Sclarovsky S, Strasberg B, Hirshberg A, Arditi A, Lewin R F, Agmon J
Am Heart J. 1984 Jul;108(1):19-24. doi: 10.1016/0002-8703(84)90539-8.
Seventy-six patients with acute inferior acute myocardial infarction (AMI) and advanced atrioventricular (AV) block are described. According to pre-established ECG criteria and time of appearance of the advanced AV block, patients were divided into two groups. The early block group consisted of 31 patients who developed advanced AV block during the hyperacute ECG stage of AMI. Advanced AV block in these patients was characterized by early appearance, short duration, third-degree type block, poor response to atropine, and increased need for pacemaker therapy.

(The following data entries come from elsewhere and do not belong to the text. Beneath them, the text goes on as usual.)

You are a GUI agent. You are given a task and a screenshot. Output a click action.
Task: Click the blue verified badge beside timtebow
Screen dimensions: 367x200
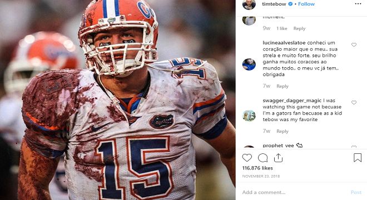290,4
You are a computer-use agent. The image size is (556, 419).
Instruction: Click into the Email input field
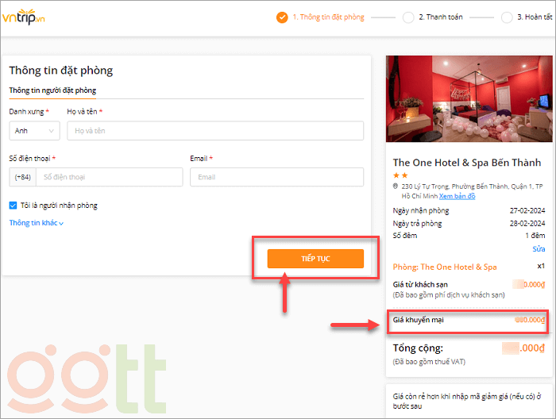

The late block group consisted of 45 patients who developed advanced AV block during subsequent ECG stages of AMI. Advanced AV block in these patients was characterized by late appearance, longer duration, second-degree type block, positive response to atropine, and diminished need for pacemaker therapy. Morbidity and mortality also differed between both groups. Patients with early block had more syncope (32% vs 2%, p less than 0.0001), more left heart failure (36 vs 7%, p less than 0.005), and more cardiogenic shock (39% vs 2%, p less than 0.001) than patients with late block. The mortality rate in the early block group was high (23%) and similar to that reported in the literature, whereas the mortality rate in the late block group was low (7%, p less than 0.05) and similar to the mortality rate reported for acute inferior AMI without advanced AV block. These data identify a subgroup of patients with acute inferior AMI and advanced AV block, which accounts for the high mortality rate reported in this group of patients.